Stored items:
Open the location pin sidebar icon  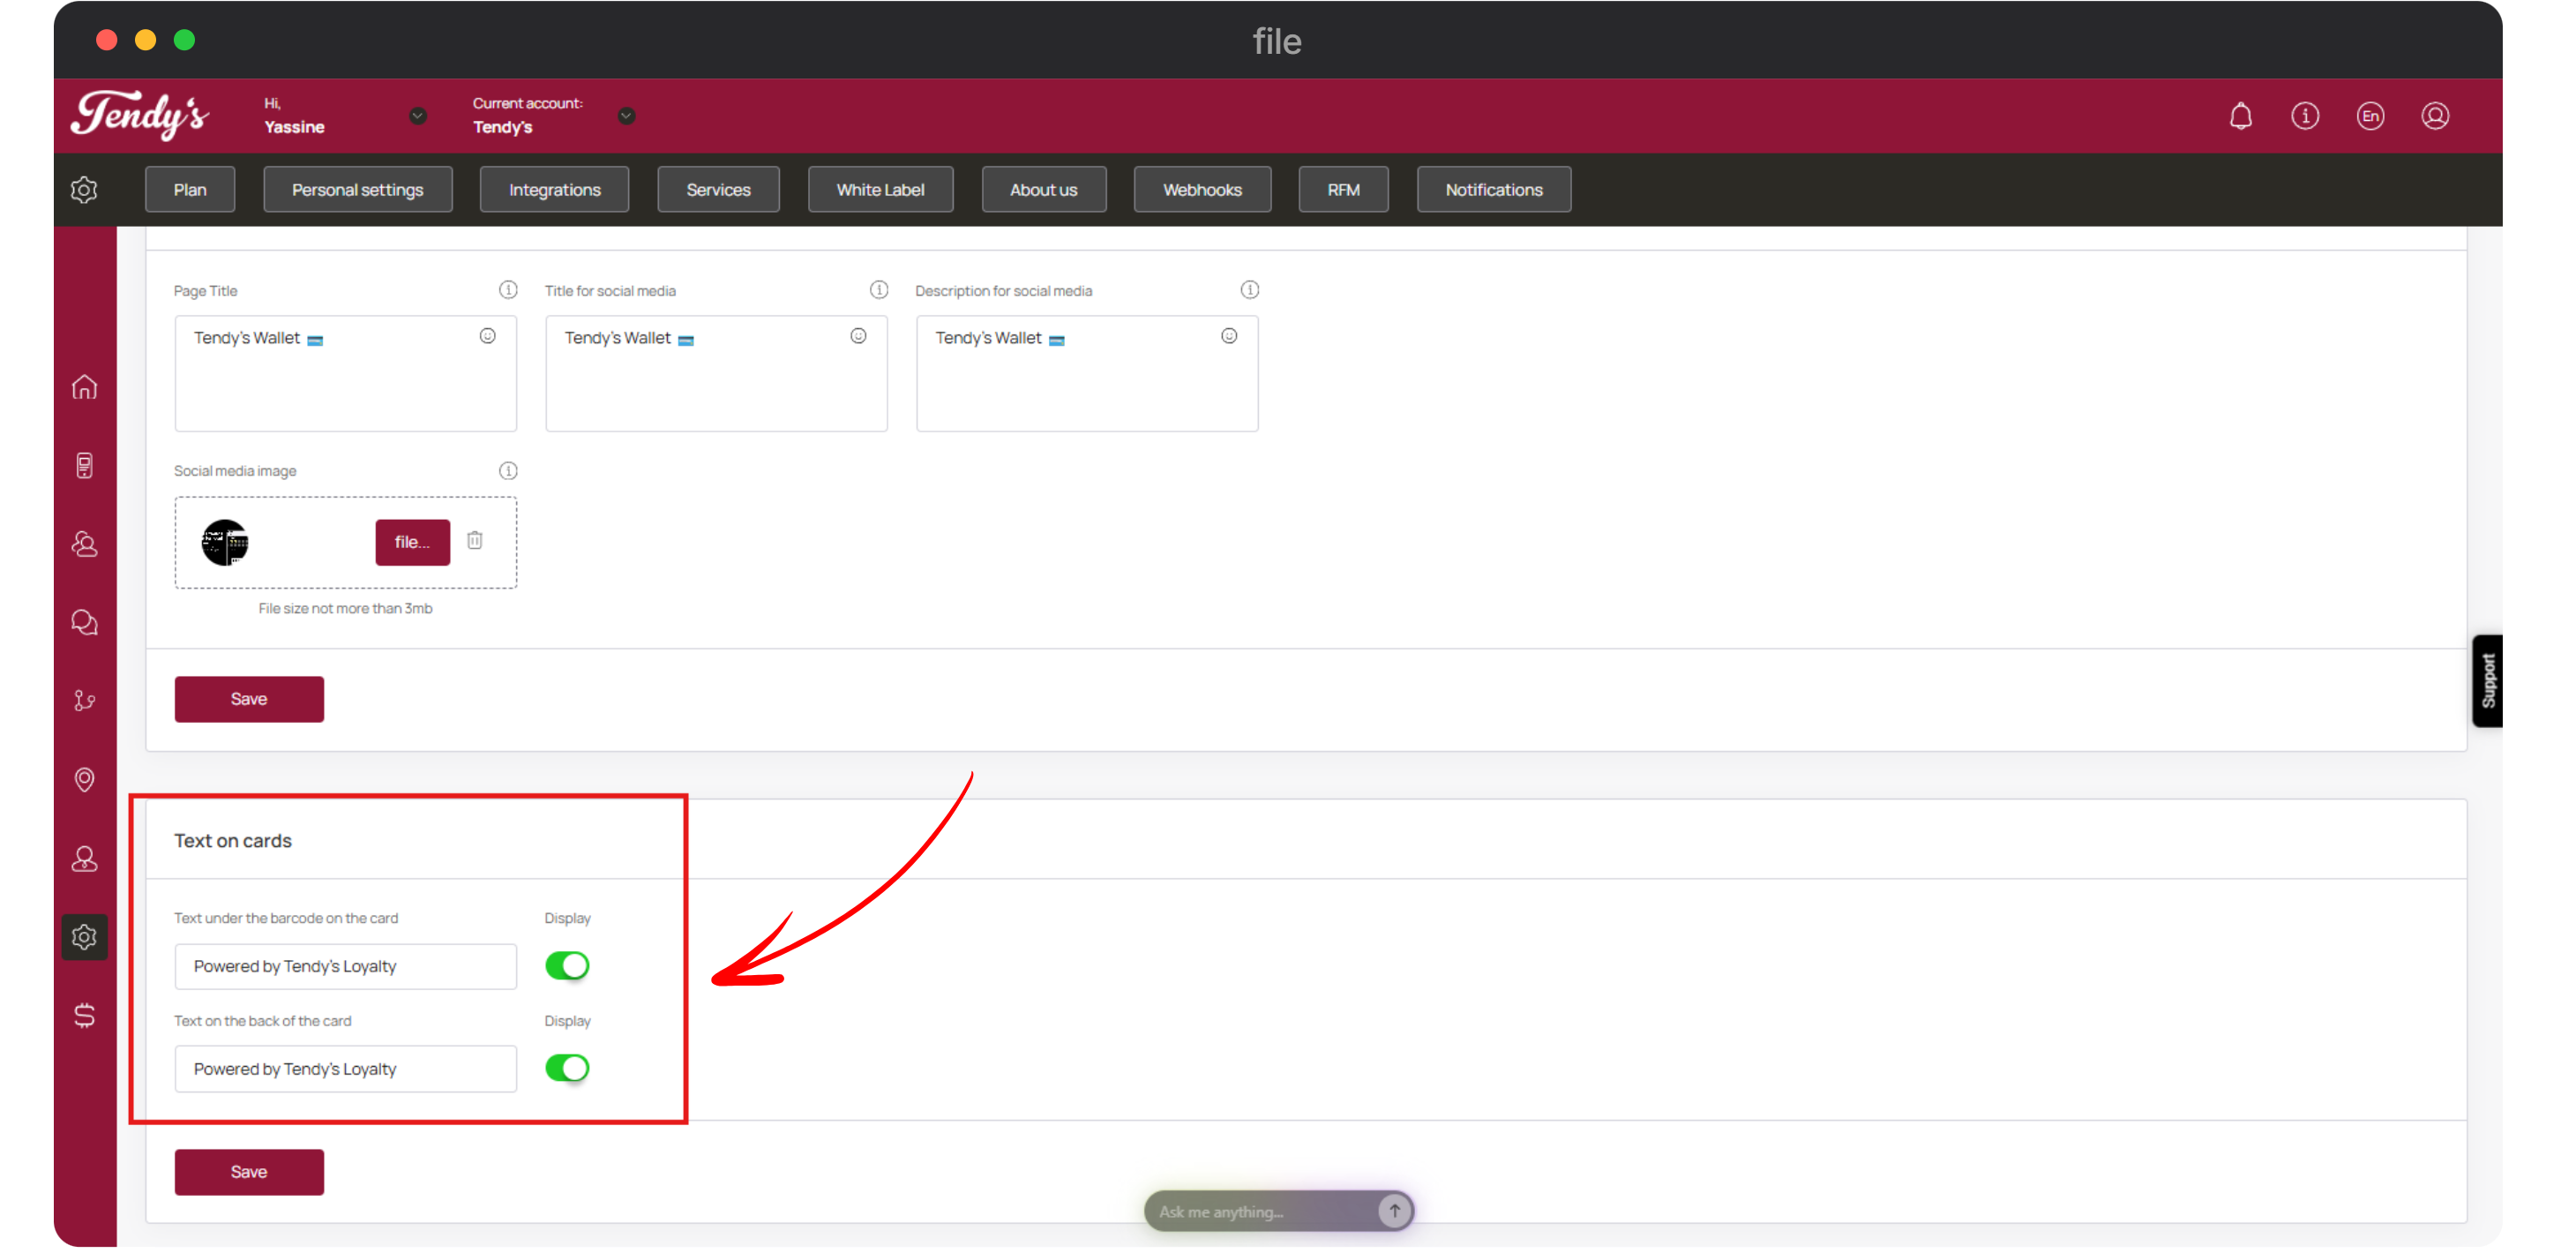point(85,779)
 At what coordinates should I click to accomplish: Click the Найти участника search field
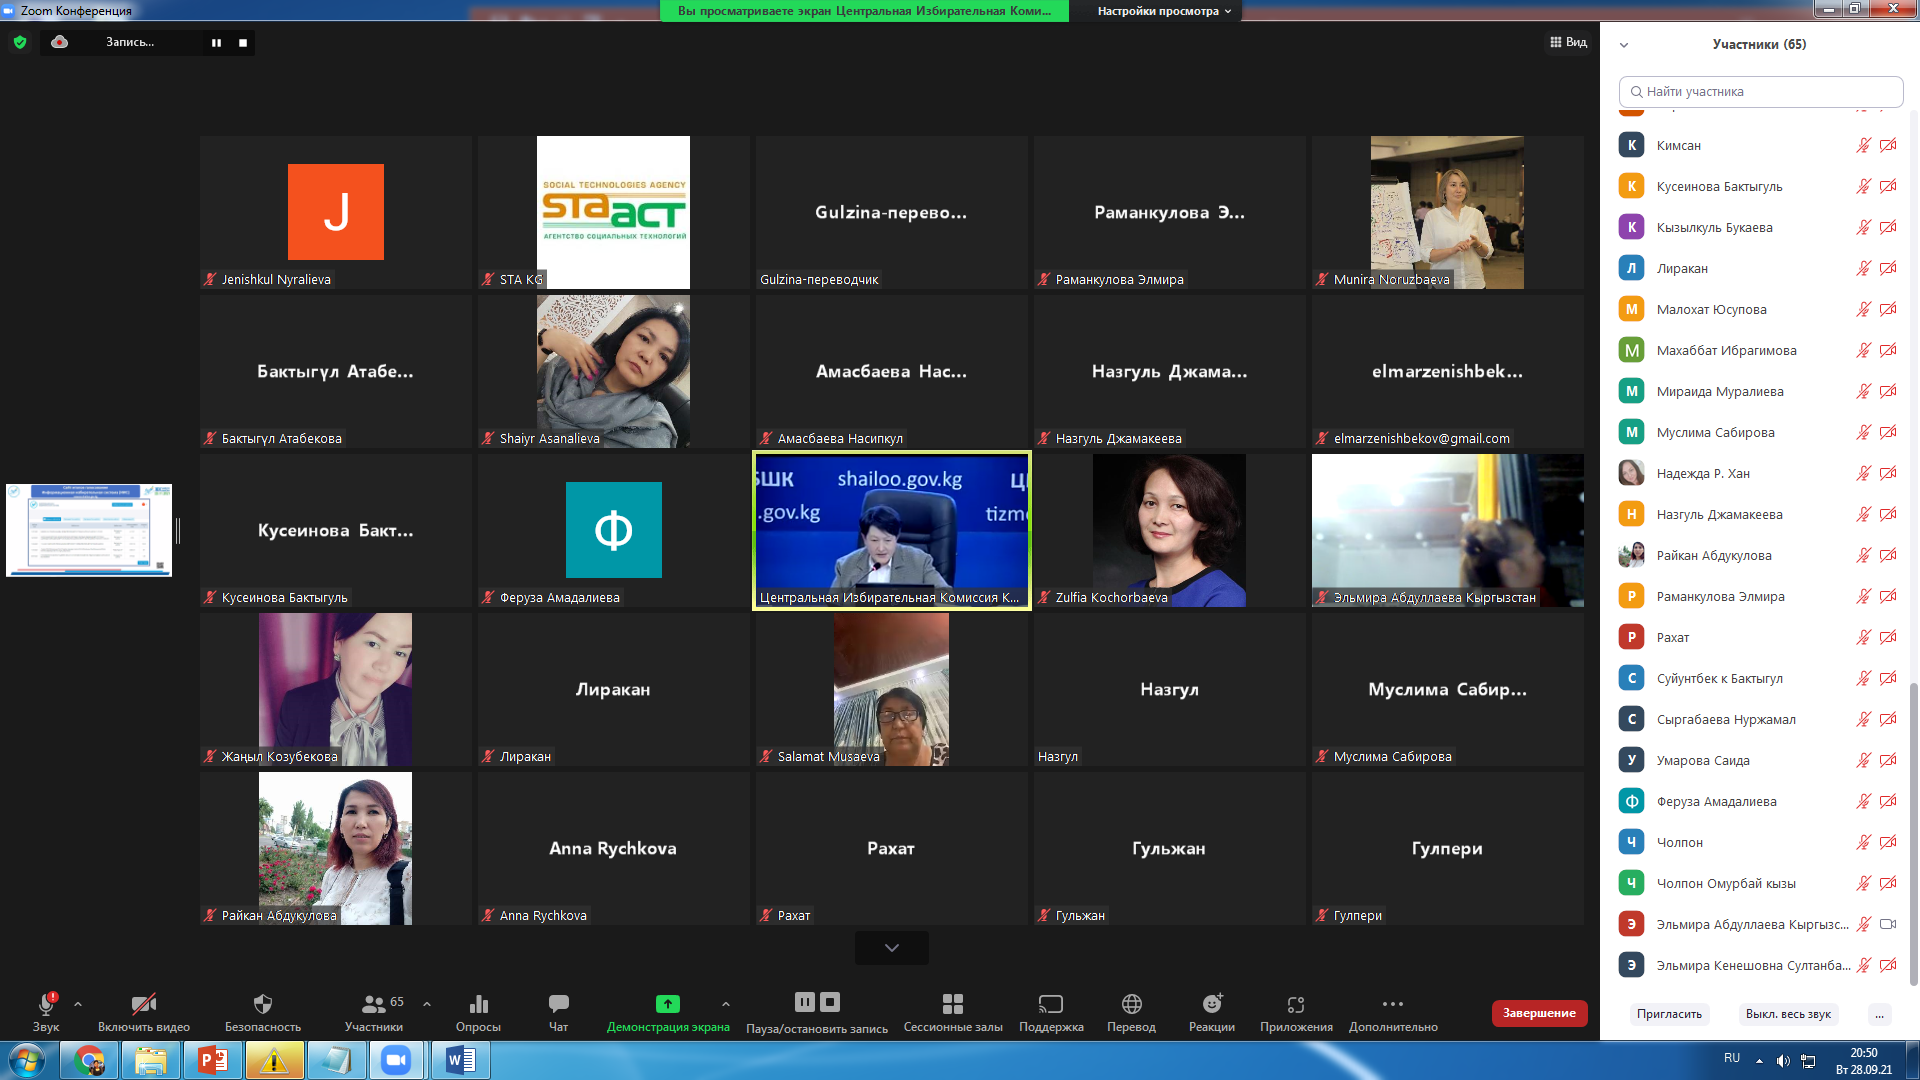[1760, 91]
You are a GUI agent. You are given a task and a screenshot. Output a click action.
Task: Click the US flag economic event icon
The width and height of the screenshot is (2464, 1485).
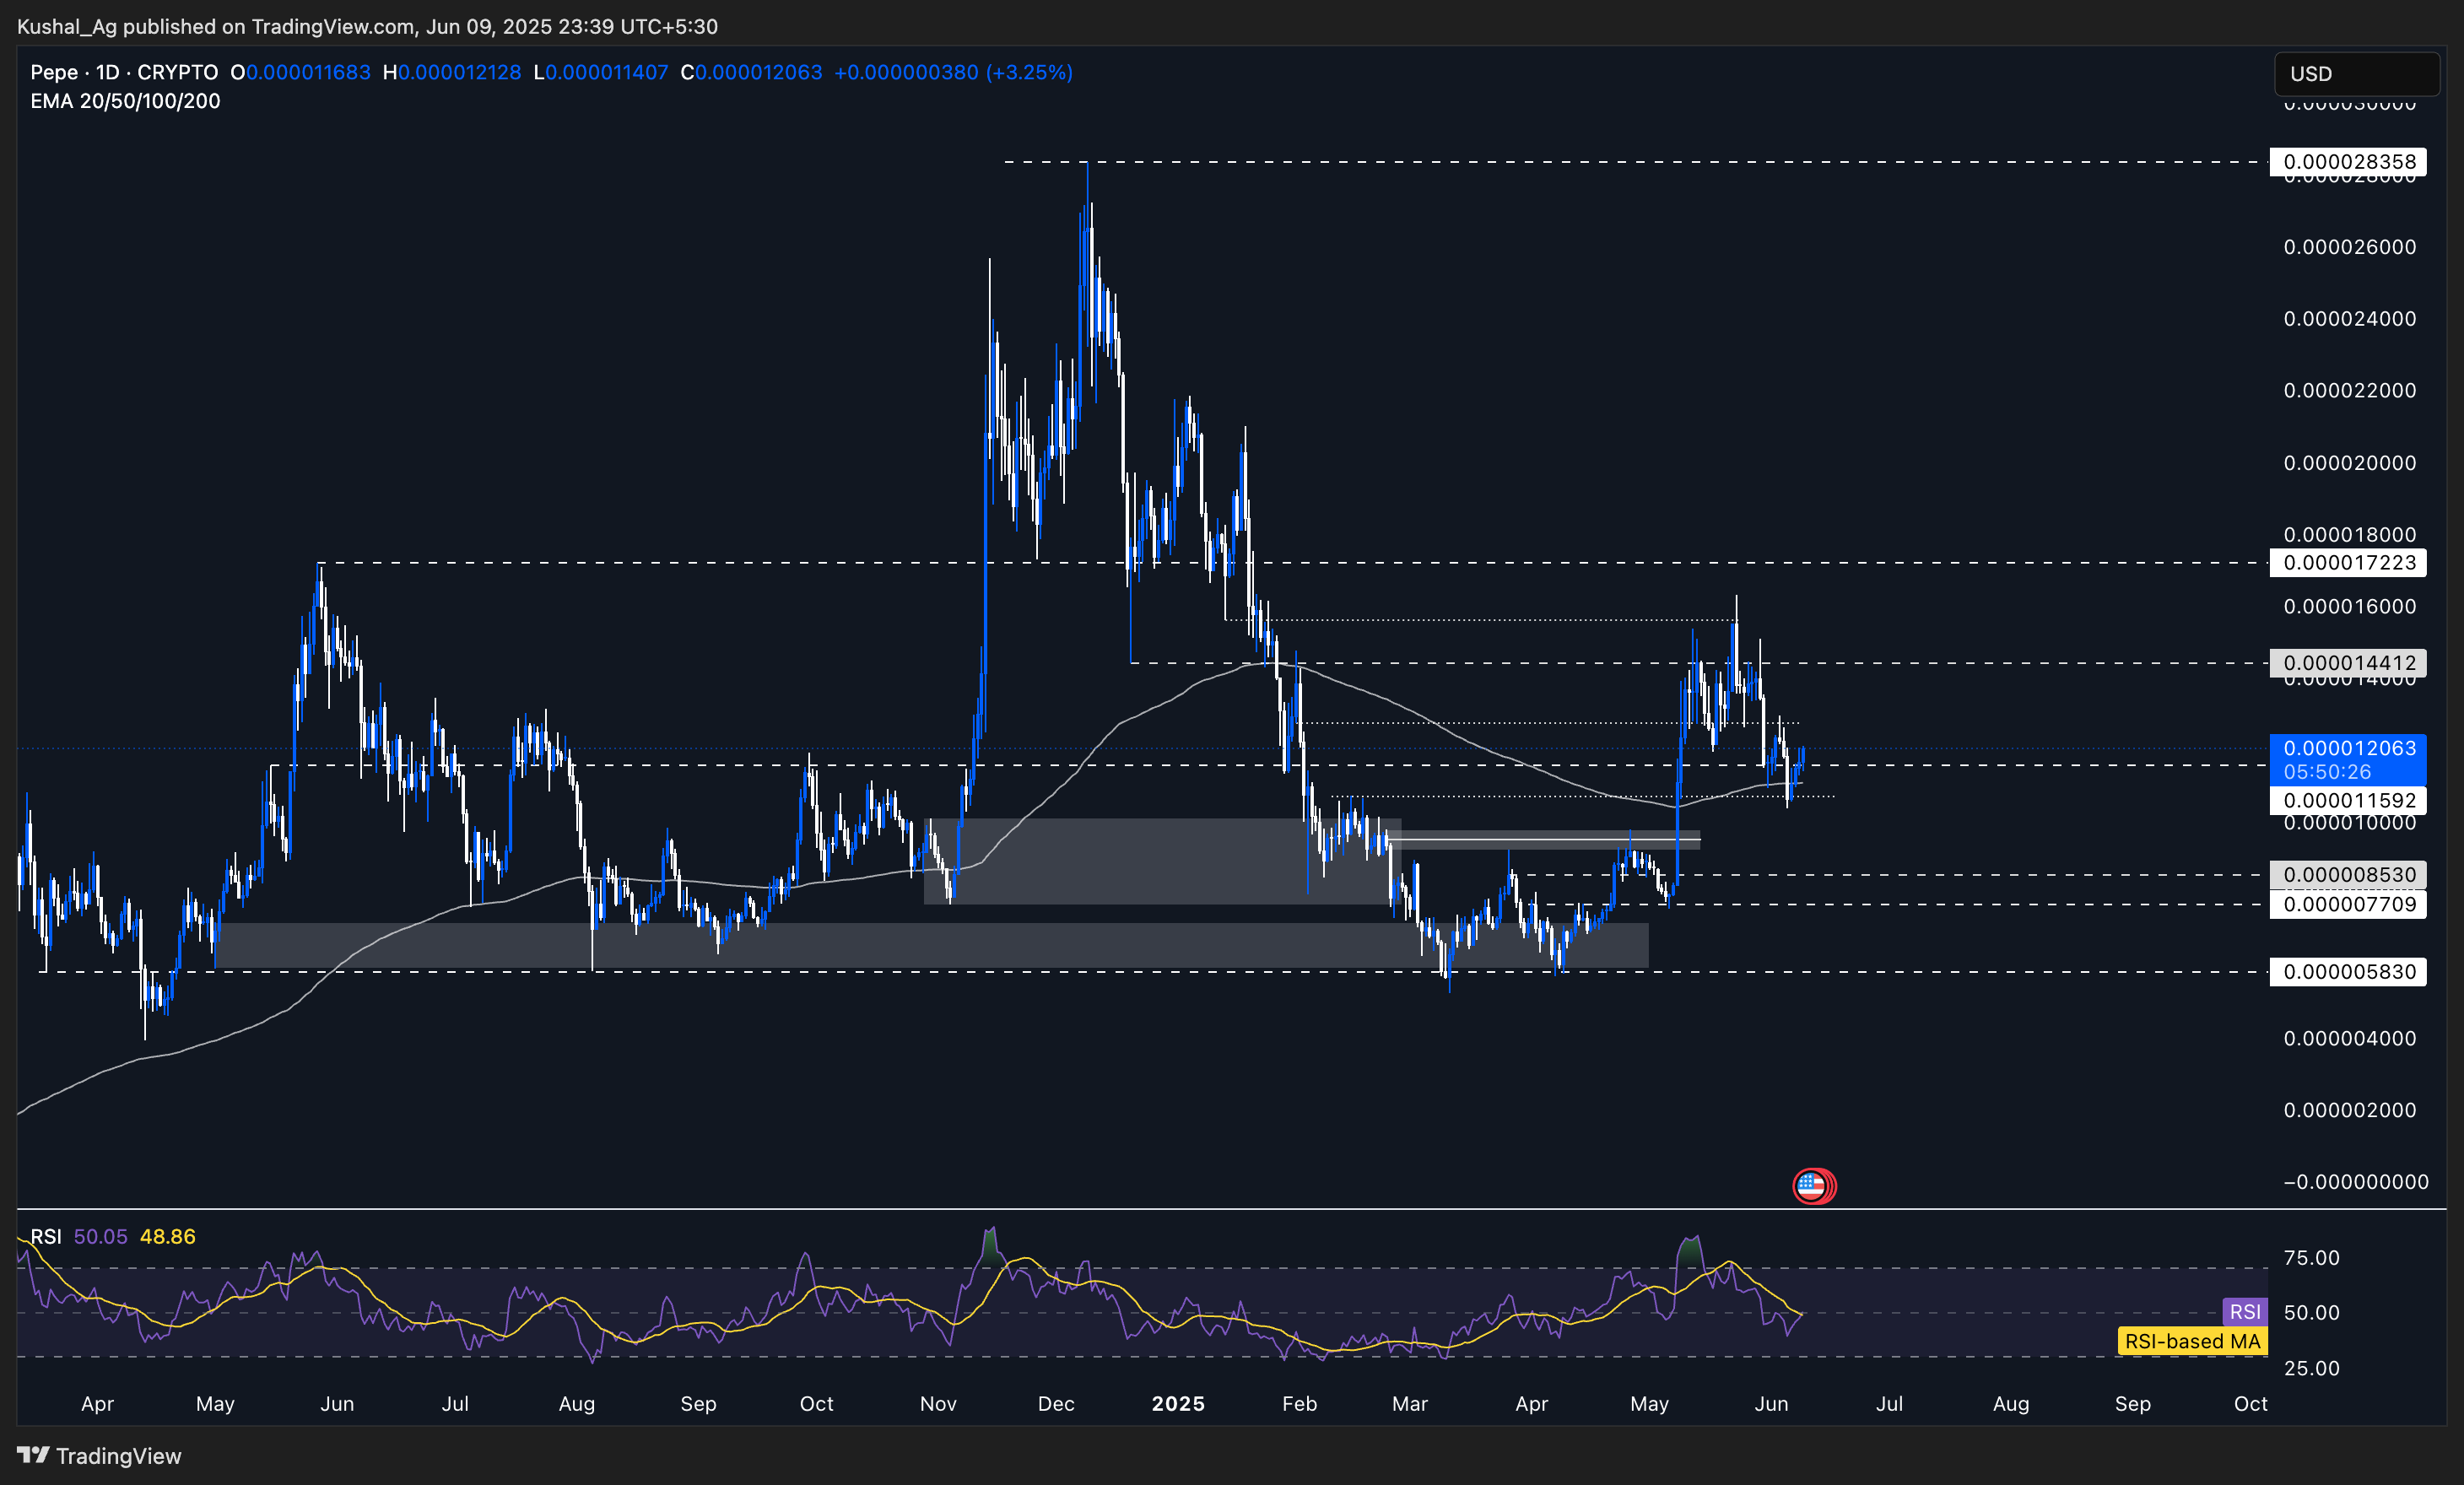(1811, 1186)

Work instructions:
Beginning with the line above that contains "At what coordinates" and ending with the line that contains "Task: Click the US flag economic event icon", quote each line exactly, keeping out the pictures.

Completed task:
 At what coordinates should I click to accomplish: Click the Найти участника search field
[1760, 91]
You are a GUI agent. You are given a task and a screenshot. Output a click action.
Task: Click the US flag economic event icon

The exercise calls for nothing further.